> **Task goal**: Among the records below, find the lines containing "Desktop" and state only how many there are.

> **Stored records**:
════════════════

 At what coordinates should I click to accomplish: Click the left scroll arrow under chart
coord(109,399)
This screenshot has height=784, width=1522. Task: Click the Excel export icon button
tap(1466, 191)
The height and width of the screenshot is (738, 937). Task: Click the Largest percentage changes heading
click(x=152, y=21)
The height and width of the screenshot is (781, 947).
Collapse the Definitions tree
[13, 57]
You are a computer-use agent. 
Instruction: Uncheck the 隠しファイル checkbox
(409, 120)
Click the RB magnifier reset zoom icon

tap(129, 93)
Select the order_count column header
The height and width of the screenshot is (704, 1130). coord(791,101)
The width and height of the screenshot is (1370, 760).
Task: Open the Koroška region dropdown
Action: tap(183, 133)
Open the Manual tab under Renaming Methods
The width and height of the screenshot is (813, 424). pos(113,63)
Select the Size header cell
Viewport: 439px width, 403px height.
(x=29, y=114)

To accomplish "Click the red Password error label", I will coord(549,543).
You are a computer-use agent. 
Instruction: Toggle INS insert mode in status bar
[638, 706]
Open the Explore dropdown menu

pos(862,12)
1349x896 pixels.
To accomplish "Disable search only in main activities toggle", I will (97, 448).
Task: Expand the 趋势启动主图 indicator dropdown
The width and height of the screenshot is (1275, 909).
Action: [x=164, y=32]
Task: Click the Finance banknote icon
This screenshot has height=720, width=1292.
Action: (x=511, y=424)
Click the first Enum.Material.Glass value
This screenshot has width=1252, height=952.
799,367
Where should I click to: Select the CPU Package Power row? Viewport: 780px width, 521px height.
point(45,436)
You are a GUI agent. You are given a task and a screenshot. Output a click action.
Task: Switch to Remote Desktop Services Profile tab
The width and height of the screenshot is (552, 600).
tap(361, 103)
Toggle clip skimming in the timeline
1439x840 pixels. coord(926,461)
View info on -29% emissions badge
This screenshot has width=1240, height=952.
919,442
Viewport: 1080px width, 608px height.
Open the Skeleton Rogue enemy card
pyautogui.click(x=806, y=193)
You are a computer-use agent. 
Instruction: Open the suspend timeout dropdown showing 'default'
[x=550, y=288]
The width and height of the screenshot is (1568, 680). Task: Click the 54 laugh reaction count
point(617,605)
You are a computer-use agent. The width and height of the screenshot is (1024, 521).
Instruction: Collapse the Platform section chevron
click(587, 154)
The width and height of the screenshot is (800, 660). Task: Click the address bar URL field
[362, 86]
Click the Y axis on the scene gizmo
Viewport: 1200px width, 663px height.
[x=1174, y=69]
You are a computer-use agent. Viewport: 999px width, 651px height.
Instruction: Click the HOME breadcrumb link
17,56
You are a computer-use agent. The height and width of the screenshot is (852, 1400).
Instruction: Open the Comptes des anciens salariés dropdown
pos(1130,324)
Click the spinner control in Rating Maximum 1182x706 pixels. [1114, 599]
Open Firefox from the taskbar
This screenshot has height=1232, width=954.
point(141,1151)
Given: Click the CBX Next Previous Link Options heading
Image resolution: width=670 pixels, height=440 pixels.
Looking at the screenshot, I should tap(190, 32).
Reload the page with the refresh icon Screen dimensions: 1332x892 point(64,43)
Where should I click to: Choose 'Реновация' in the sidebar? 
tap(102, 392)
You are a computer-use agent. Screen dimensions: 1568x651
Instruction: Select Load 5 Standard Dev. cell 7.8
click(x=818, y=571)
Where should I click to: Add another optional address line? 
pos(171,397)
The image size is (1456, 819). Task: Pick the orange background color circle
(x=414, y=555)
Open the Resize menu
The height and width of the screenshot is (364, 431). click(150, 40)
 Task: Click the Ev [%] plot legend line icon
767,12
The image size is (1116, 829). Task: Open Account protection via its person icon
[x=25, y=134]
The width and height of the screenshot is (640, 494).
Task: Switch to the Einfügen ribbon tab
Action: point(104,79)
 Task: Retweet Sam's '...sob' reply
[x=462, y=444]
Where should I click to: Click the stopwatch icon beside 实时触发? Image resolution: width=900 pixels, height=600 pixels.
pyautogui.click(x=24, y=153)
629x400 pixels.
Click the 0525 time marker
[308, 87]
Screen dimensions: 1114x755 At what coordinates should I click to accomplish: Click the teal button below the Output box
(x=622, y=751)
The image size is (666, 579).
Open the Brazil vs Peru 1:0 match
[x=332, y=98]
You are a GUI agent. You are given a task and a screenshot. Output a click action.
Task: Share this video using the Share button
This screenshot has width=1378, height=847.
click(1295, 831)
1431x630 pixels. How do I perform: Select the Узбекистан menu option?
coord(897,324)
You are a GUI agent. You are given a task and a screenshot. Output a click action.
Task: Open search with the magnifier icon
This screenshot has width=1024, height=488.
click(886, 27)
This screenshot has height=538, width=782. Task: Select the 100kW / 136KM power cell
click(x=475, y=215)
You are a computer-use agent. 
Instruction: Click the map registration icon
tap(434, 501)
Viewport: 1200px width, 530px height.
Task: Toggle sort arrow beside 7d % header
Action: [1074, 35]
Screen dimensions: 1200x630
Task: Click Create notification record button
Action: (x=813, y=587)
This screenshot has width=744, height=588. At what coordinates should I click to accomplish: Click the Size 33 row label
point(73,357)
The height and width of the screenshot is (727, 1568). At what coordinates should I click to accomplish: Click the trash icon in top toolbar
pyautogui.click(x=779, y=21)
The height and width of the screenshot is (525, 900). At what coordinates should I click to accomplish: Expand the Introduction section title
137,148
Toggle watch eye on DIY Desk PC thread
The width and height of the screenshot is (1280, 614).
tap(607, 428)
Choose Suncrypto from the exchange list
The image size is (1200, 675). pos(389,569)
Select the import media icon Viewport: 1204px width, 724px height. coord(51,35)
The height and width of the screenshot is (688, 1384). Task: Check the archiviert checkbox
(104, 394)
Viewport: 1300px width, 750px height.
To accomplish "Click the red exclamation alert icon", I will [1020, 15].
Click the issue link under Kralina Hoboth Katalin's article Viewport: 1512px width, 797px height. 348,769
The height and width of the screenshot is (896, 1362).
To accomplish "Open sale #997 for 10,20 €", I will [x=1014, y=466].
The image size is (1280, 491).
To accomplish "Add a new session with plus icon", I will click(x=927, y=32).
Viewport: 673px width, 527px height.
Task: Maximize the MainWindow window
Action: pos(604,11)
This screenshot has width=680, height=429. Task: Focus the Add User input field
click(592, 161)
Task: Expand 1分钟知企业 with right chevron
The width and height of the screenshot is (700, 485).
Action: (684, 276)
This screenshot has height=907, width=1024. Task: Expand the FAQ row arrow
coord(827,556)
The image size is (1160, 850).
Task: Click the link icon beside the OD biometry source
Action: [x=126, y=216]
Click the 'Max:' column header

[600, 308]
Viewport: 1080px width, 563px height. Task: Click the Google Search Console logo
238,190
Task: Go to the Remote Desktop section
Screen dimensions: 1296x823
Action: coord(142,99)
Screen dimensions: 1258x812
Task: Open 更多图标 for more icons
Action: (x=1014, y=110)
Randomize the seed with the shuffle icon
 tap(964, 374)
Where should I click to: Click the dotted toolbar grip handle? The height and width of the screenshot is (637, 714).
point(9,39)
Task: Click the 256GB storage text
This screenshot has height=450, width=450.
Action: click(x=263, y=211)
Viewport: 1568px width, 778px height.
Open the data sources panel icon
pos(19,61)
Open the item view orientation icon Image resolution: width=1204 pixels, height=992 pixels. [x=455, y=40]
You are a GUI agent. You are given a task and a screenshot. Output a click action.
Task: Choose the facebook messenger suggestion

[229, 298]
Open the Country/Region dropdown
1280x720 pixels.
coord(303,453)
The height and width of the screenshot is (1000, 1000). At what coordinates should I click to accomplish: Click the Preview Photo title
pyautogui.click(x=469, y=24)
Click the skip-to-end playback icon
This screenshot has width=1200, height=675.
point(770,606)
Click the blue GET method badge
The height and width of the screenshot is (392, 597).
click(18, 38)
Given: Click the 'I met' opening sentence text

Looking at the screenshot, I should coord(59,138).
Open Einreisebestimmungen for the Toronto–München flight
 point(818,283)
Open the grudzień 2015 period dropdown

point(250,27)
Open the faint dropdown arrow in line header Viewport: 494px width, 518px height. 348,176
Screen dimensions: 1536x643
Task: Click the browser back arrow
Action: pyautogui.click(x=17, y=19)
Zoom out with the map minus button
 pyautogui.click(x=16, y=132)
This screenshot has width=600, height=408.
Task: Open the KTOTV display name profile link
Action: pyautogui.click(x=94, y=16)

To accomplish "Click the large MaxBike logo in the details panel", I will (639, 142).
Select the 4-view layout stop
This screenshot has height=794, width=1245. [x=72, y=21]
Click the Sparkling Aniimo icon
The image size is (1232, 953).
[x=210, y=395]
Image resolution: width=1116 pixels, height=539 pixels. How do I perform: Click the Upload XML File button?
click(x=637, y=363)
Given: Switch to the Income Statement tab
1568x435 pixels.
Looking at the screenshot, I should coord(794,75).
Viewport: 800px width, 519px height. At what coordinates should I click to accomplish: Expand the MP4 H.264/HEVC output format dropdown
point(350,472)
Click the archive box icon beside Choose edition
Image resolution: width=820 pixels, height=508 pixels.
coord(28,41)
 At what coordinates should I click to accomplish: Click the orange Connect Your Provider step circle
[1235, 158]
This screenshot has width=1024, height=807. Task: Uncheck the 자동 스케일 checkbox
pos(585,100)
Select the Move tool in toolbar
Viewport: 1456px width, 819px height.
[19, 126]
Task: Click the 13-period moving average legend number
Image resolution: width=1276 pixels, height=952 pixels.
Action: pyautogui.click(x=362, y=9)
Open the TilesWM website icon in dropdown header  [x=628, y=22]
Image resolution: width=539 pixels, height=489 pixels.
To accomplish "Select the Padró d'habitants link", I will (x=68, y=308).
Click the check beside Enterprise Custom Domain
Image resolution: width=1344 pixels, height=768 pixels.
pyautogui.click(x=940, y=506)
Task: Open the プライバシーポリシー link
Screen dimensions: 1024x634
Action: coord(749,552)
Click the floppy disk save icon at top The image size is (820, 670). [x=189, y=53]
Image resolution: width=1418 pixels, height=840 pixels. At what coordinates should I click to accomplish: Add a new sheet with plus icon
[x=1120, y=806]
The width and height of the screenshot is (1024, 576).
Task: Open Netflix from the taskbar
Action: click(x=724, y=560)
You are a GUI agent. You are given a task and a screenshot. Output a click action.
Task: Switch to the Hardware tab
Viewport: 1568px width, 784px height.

════════════════

> **Task response**: 2